For any ways of life or employment of our talents, whether of our parts, our time, or our money, that is not strictly according to the will of God, that is not for such ends as are suitable to His glory, are as great absurdities and failings as prayers that are not according to the will of God.

For there is no other reason why our prayers should be according to the will of God, why they should have nothing in them but what is wise and holy and heavenly but that our lives may be of the same nature, full of the same wisdom, holiness, and heavenly tempers, that we may live unto God in the same spirit that we pray unto Him.

If it were not our strict duty to live by reason, to devote all the actions of our lives to God, if it were not absolutely necessary to walk before Him in wisdom and holiness and all heavenly conversation, doing everything in His name and for His glory, there would be no excellency or wisdom in the most heavenly prayers. Nay, such prayers would be absurdities; they would be like prayers for wings when we were not created to fly.

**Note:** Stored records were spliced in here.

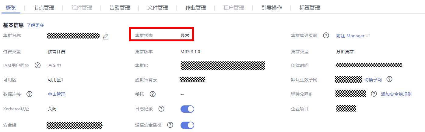Click the help icon next to 通信安全授权
This screenshot has width=425, height=132.
170,125
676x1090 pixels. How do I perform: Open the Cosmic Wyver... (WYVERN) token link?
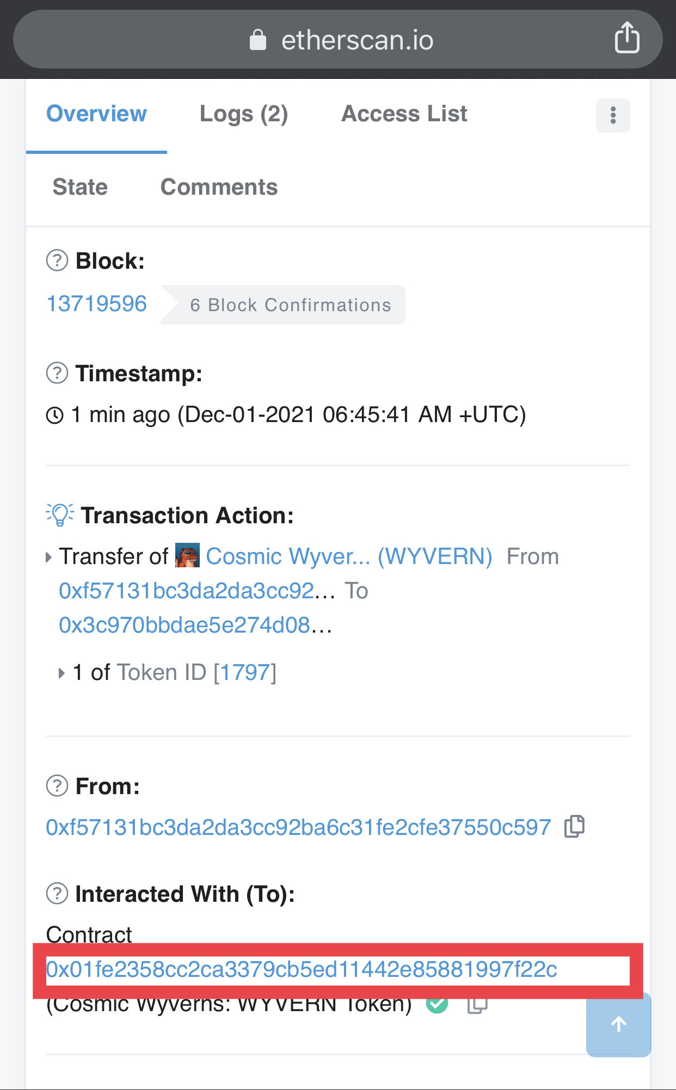coord(349,556)
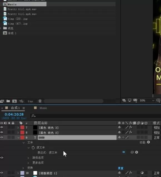The width and height of the screenshot is (161, 177).
Task: Expand layer 7 properties
Action: pyautogui.click(x=18, y=128)
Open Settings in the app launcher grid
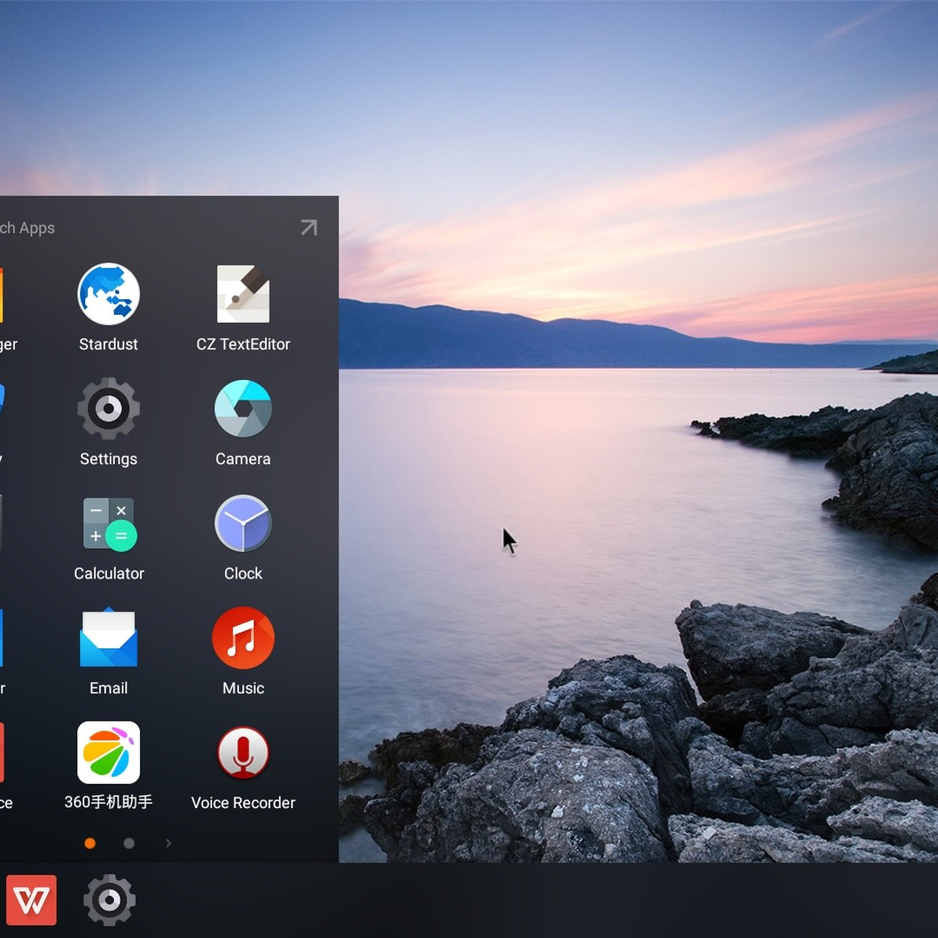Screen dimensions: 938x938 tap(109, 409)
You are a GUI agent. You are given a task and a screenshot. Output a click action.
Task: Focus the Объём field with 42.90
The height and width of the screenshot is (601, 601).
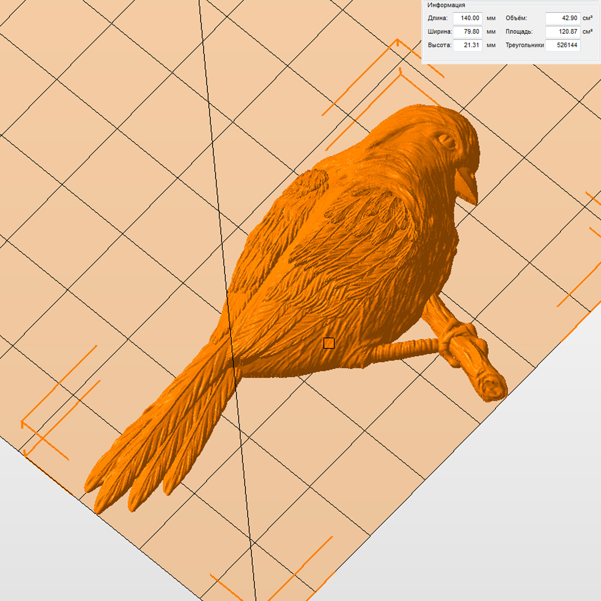tap(563, 18)
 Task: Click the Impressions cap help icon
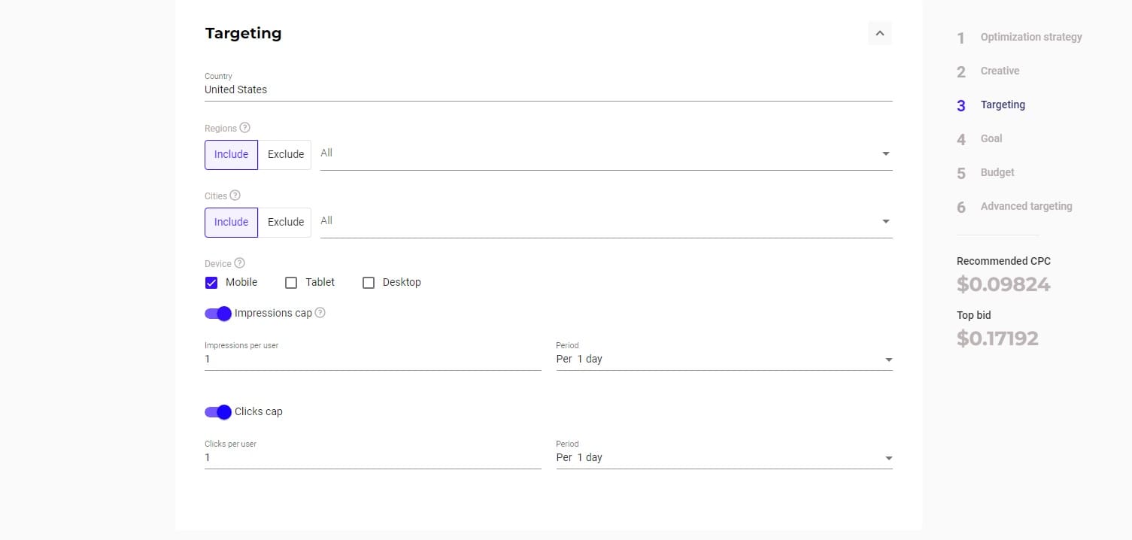[320, 313]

As sure, therefore, as there is any wisdom in praying for the Spirit of God, so sure is it that we are to make that Spirit the rule of all our actions; as sure as it is our duty to look wholly unto God in our prayers, so sure is it that it is our duty to live wholly unto God in our lives.

But we can no more be said to live unto God unless we live unto Him in all the ordinary actions of our lives, unless He be the rule and measure of all our ways, than we can be said to pray unto God unless our prayers look wholly unto Him. So that absurd ways of life, whether in labor or diversion, whether they consume our time or our money, are like absurd prayers, and are as truly an offense unto God.

It is for want of knowing, or at least considering this, that we see such a mixture of ridicule in the lives of many people. You see them strict as to some times and places of devotion, but when the service of the church is over, they are like those who seldom or never go there.

In their way of life, their manner of spending their time and money, their cares and fears, their pleasures and indulgences, their labor and diversions, they are like the rest of the world. This causes the loose part of the world to joke about those who are devout because they see that their devotion goes no farther than their prayers—and that when those are over, they live no more unto God till the time of prayer returns again.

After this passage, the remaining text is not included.